I can make the requested change, in the subset of cases where it works, and will certainly do so if still requested. But I'm not really sure it's worth it, because it removes what is often the only documentation of Weirdness going on, at the class definition site.

And, I think the Right Thing is to address the deeper problem of what really seems to me like borderline unreadable code -- somehow. If that can be done, it will naturally allow alignment asserts to be removed at the same time as the casts and sizeof arithmetic, because it'd be unnecessary if the compiler or some common library code was ensuring that allocation and sizing and offsets and alignment are all done consistently and correctly.

rnk added a comment.Jul 6 2015, 5:00 PM

I think there were issues with trailing arrays, which is why Clang ended up settling on this pattern in the first place. Barring significant changes, I think wrapping this up with some library code is the way to go. That's kind of what we were thinking with getTrailingObjects(). :-)

I think for the oddball cases like multiple trailing arrays, we can do stuff like this:

FunctionTemplateDecl * const *getTemplates() const {
  return getTrailingObjects<FunctionTemplateDecl*const>(&getTemplateArgs()[NumArgs-1]);
}

In general, we probably want to lay out trailing arrays in order of higher alignments to lower alignments to avoid the extra alignment code, and if we get it wrong, the wrapper will tell us.

For the DeclRefExpr::getFoundDeclInternal() case, I could see adding some kind of wrapper struct with 8 byte alignment around the found found Decl pointer.

As far as documentation goes, I'd rather update the Doxygen to indicate which classes have trailing data. Most of the commonly used classes like DeclRefExpr are already annotated as such.

Another benefit of the getTrailingObjects wrapper is that we can static_assert that the class with trailing data is final.

In conclusion, I guess I would like to push for this wrapper. It seems like it moves incrementally closer towards the better end state that you want, which is less pointer arithmetic and casts sprinkled across the AST. Sound reasonable?

rnk added a reviewer: rsmith.Jul 6 2015, 5:01 PM

Yes, that does sounds entirely reasonable.

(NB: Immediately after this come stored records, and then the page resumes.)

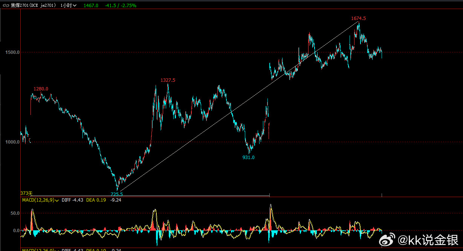Click the 50.0 MACD axis label
The width and height of the screenshot is (463, 251).
tap(15, 213)
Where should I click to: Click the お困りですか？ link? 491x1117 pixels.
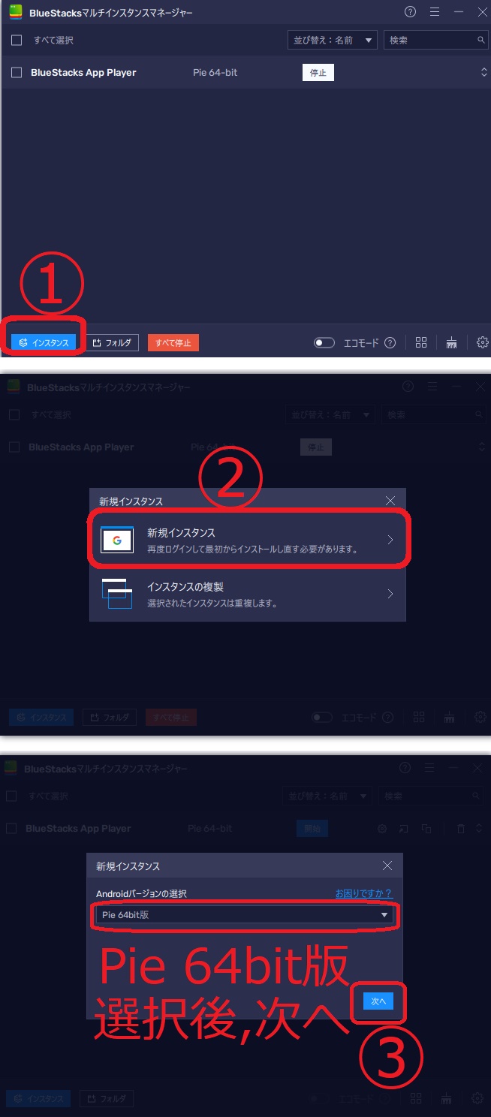(x=363, y=893)
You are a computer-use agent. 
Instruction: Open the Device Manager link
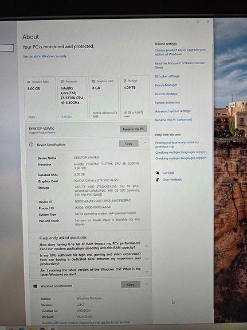pyautogui.click(x=166, y=85)
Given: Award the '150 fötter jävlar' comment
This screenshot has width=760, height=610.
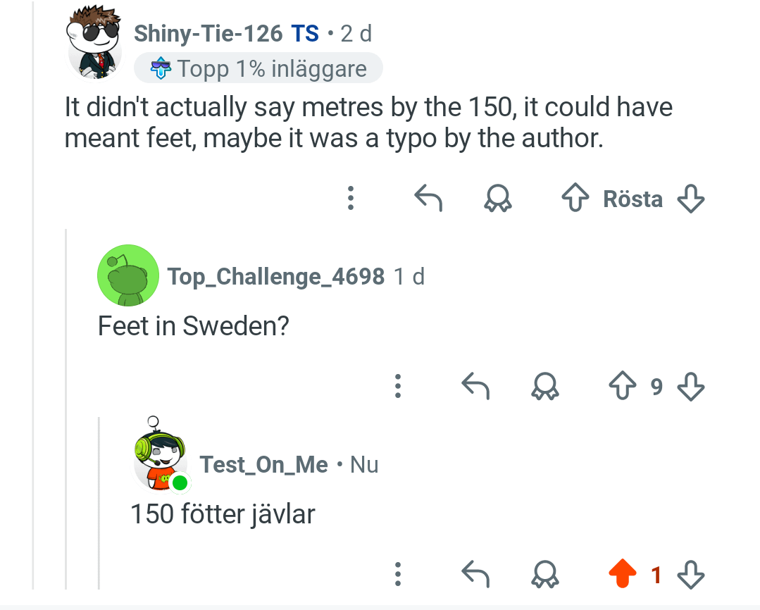Looking at the screenshot, I should (x=544, y=574).
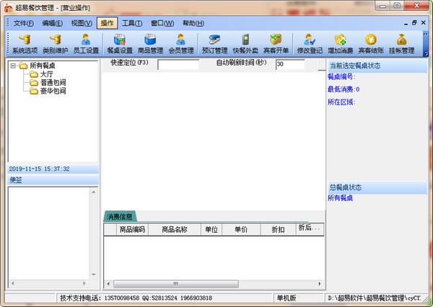Open the 工具 menu
The height and width of the screenshot is (307, 433).
[131, 23]
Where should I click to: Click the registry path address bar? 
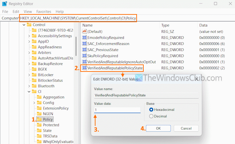(78, 18)
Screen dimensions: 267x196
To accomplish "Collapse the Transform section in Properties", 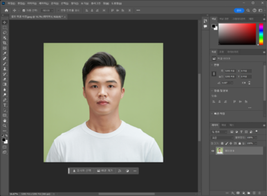I will 213,65.
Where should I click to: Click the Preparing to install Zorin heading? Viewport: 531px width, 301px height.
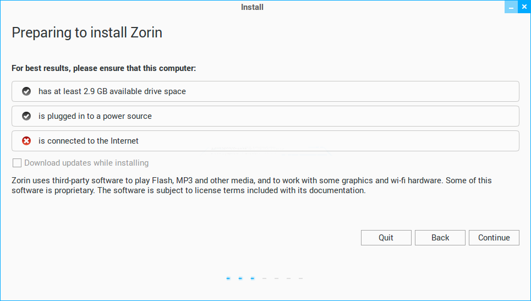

However, before implementing your suggestion, I'm going to spend at least a little while first trying to write a more complete solution that I actually like, in hopes of not spending time to rework things to get a mediocre improvement when it could be a large improvement.

E.g., something like:

class ImportDecl : public Decl, TrailingObjects<ImportDecl, SourceLocation> {...}

or

class DependentFunctionTemplateSpecializationInfo : TrailingObjects<DependentFunctionTemplateSpecializationInfo, TemplateArgumentLoc, FunctionTemplateDecl*> {...}

with TrailingObjects implementing some useful protected functions.

If this doesn't seem to be working out reasonably, I'll implement your suggestion. :)

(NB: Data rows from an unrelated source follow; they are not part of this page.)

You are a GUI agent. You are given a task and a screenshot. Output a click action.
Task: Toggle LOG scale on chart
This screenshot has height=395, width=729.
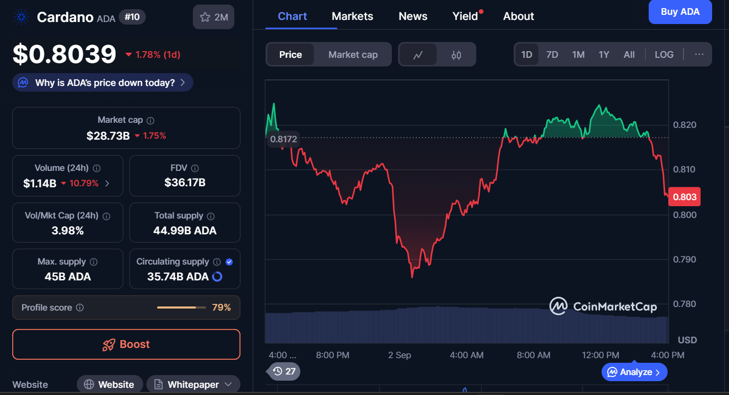pos(664,55)
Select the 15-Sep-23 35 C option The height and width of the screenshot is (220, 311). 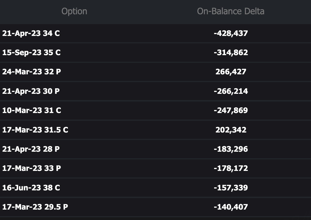pos(31,53)
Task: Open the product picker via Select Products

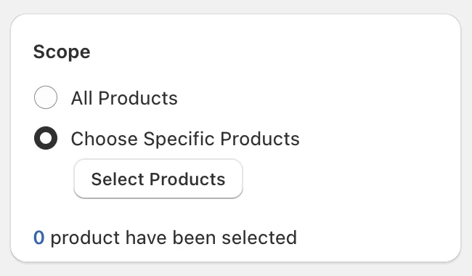Action: pyautogui.click(x=158, y=179)
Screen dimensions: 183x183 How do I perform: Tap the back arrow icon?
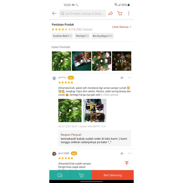[x=54, y=13]
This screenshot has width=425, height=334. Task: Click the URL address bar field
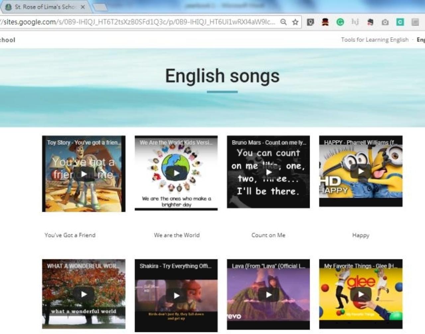139,22
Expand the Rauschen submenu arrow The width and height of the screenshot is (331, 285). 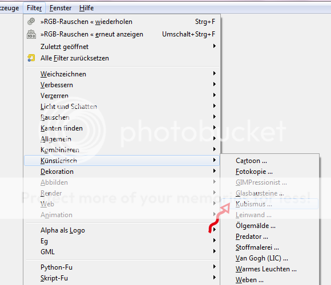(x=214, y=117)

Okay, so, I've deleted all the static-asserts from this CL -- so it is now basically just the fixes I had before, and not the static_asserts everywhere. Can we agree to commit a reduced-scope CL, so at least the alignment problems are resolved?

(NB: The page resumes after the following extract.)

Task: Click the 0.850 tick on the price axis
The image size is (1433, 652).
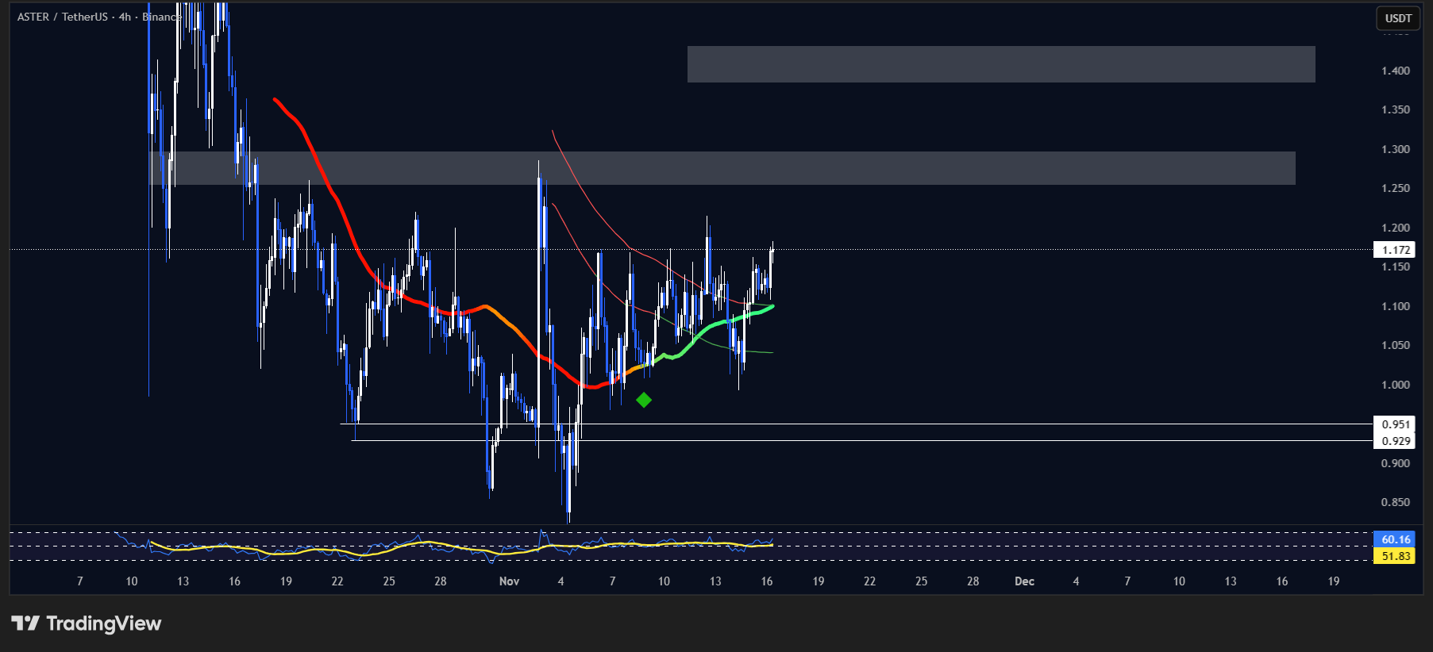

I'm also about to upload some CLs with a proposal for, and some example conversions to TrailingObjects class. If/Once there's agreement that it seems good and the initial few are submitted, I can finish up the remaining classes in follow-up CLs. (I'll cc everyone watching this on those new ones too.)

jyknight updated this revision to Diff 29925.Jul 16 2015, 11:03 AM

Reduce scope of patch.

rnk accepted this revision.Jul 16 2015, 12:14 PM
rnk added a reviewer: rnk.

lgtm

This revision is now accepted and ready to land.Jul 16 2015, 12:14 PM
This revision was automatically updated to reflect the committed changes.
ovyalov added inline comments.
cfe/trunk/lib/CodeGen/EHScopeStack.h
99

Android i386 build sets ScopeStackAlignment = 4 and breaking the build - http://lab.llvm.org:8011/builders/lldb-x86_64-ubuntu-14.04-android/builds/742
Could you handle this use case or consider reverting the CL?

Blah.

So, the issue is that LLVM_ALIGNAS needs an integer, not a constant
expression, because of MSVC limitations. Otherwise, EHCleanupScope would
also specify uint64_t alignment, instead of 8.

I'll just change ScopeStackAlignment to a fixed 8, to match.